[Saved entries]
■ ■ ■
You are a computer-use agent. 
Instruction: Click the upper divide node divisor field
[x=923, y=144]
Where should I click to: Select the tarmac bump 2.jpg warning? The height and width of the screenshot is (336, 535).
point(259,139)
■ ■ ■
* [To do]
For this exercise, transcribe all the records exactly.

* [Exercise response]
You are a computer-use agent. 
Instruction: Click the upper divide node divisor field
[x=923, y=144]
Where should I click to: Select the tarmac bump 2.jpg warning? The height and width of the screenshot is (336, 535).
point(259,139)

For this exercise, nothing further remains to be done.